I didn't mean to write all that I mostly wanted to update to leave a bookmark on today because I had a really good day today. I played with Beartrap on WERS today. It was probably the best day to be in the city and right by the Common too. The set went well and we were done really fast. Debaser was all their so they played a few songs. Dose played the most perfect pick slide I have ever heard. Jesus. After wards they did a recorded interview and since I'm not in actually in Beartrap I went for a walk around the Common by myself. Everyone went to My Tie (I really don't know how the actually spelling is) I just went for a walk again to find food that isn't 5000 dollars for a bite of food. After wards we played a last minute show at, I feel stupid saying it because I'm not down with them, Fort Fuck Awesome. It was pretty awesome.
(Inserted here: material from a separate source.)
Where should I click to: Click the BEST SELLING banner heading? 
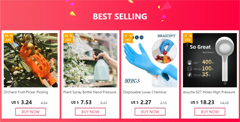tap(120, 17)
Tomorrow I have to wake up and do shit in the yard, which I am glad because I feel like I'm at least pulling my weight. I should be finishing up a song that I've been working on. It is with out a doubt the most emotionally intense thing I have ever recorded. It's the first thing I have ever recorded that has my voice(12 tracks of heys and 8 tracks of woahs) on it as well so it's really a step forward.

Saturday, April 18, 2009

home

I didn't really feel like we were gone for a long time until I really started thinking about everything that happened this time around. This was with out a doubt the best tour we did. I feel a great level of personal success. Lot's of cool stuff happened. I'm so siked on life right now. I haven't slept in over 24 hours. I'm just going to lay on my floor and watch Nick At Night's marathon of fresh prince (which seems to happen almost every night) while I strum my acoustic.

Saturday, April 4, 2009



I'm sitting in my friend Roberts room in Burbank California. Everyone that cares is with me right here so there is no point in posting this. This is my favorite place ever. I'm gonna listen to some new debaser and eat at In N Out and possibly see Brand New for free tonight. Pretty good day.

Saturday, March 14, 2009

Friday, March 13, 2009

Hair Progress



The first picture is from last summer which was the last time I shaved my head. I've let it grow since then except actually I got an actual cut in September but since then I've been growing it. Though very slowly it is getting there. I seriously couldn't take a picture of myself with out laughing my ass off. Even by myself I cannot be serious in front of a camera. I can't wait to see where my hair is in a month.

Thursday, March 12, 2009

These are my last few days to just sit at home before I'm sitting in a van for an average of 6 hours a day for the next month. I'm really looking forward to touring this time. I feel like I've talked about this in a very recent entry but I really enjoy playing now so there's actually something for me to be excited about each night. I'm really excited for whenever (the days are numbered) we get around to practicing. There's so much material to be worked on it's crazy. I have written 21 songs since last July. That's the official tally I just took. Most are Energy songs and a few are Carnival Date-ish songs. This doesn't count the fragmented songs that are just a riff or two. If I count those were talking 38. This also doesn't count the 3 songs Tank has pretty much done on his own. This is a huge improvement over last year when I couldn't write a single song to finish the IOTM. I think we were stuck at 7 songs for the longest time. But anyway I'll be a little sad to leave home only because I have a hard time making songs or anything while we're out. I gotta try and finish everything I've been working on before we leave.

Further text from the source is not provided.